From results of studies using different methods, some Korean authors have already reported that South Korean H. leechii actually includes three putative cryptic species that are morphologically very difficult to distinguish (Yang et al., 1997, 2000; Lee et al., 1998). Of these three species, H. leechii was originally described from Wonsan (Gensan), north Korea (Boulenger, 1877) and actual taxonomic assignment of South Korean populations remains undone because of current political problems. The second species, now called H. quelpaertensis, was originally described from Jeju Island as a subspecies of H. leechii by Mori (1928), but has long been synonymized with the nominotypical subspecies (e.g., Sato, 1943). Close affinities of the populations from islands peripheral to the Korean Peninsula to H. quelpaertensis (see Yang et al., 2000) has been clarified by biochemical studies (Lee and Jung, 1993; Yang et al., 1997). The third putative species represented by the population from Kori (Yang et al., 1997=Yangsan in Lee et al., 1998) had no name until present study.
Among lines of evidence proposed, these species are especially clearly split by several diagnostic allelic differences, and the population from Kori (now H. yangi) is split from H. leechii and H. quelpaertensis with Nei (1972) D of 0.25 and 0.30, respectively (Yang et al., 1997). The minimum genetic distance reported for seven closely related species of lentic-breeding Hynobius is 0.22 (Matsui, 1987), and compared with interspecific genetic differentiations in these Japanese members, genetic divergences among three forms of the Korean H. leechii complex seem to be substantially large to regard each of them as heterospecific.

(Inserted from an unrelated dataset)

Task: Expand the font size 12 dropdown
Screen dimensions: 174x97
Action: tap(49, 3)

Also, an analysis of mitochondrial cytochrome b gene partial sequence divergence of the Korean H. leechii complex revealed that H. yangi was separated from H. leechii and H. quelpaertensis at the level ordinary found between different species (Kimura's two-parameter distance >7.8%; Lee et al., 1998). Further, the three putative species differ significantly in some skeletal characters. The population from Kori has been reported to be different from H. leechii and H. quelpaertensis in the numbers of vomerine teeth and coccyx (Yang et al., 1997). In the present comparisons of external morphology of salamanders from Korea and Japan proved that H. yangi could be constantly separated from the other species by the combination of several characters. Thus, distinct specific position of H. yangi is now undoubtful.

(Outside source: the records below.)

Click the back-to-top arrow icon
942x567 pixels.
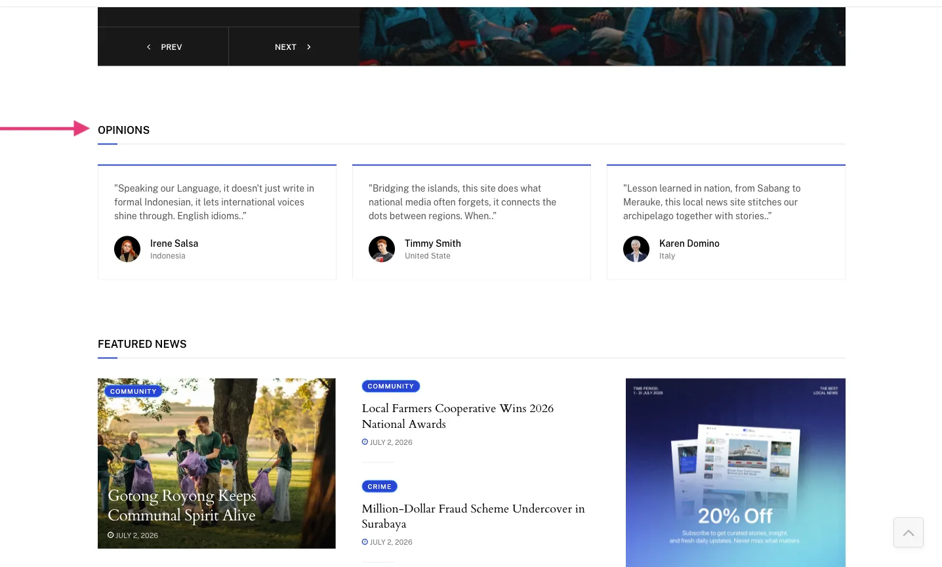[x=909, y=532]
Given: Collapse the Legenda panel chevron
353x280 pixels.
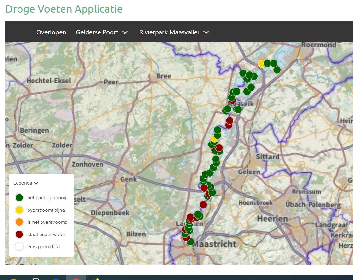Looking at the screenshot, I should coord(36,183).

Hynobius yangi is isolated in the Milyang sub-basin of the Kyeongsang basin in southeastern Korea, and is split in the north from a population of H. leechii by the Taehwa river and in the south from an islet population of H. quelpaertensis by a small strait (Fig. 5). River basin is regarded as one of intra-continental barriers that might have played an important role in amphibian speciation processes (e.g., Arntzen and Garcia-Paris, 1995; Garcia-Paris et al., 1998), and the Taehwa river in the Milyang sub-basin might have been an important barrier for genetic interchange between H. yangi and H. leechii that inhabit hilly or montane regions. Although distributional and divergence patterns similar to H. yangi and H. leechii have never been reported, future studies of various lower vertebrates in this area might contribute to the understanding of their speciation processes within South Korea.
Acknowledgments
We thank Dr. S.-Y. Yang for his continuous counseling and warm friendship. We thank Prof. H.-Y. Lee, Dr. J.-H. Suh, Mr. S.-H. Cha, and Mr. H.-Y. Suk for help in collecting specimens. This study was supported by the JSPS Postdoctoral Fellowship of Japanese Research Foundation in 2001 (to J.-B. Kim) and by Korean Ministry of Education through Research Fund (BSRI-95-4423, to S.-Y. Yang).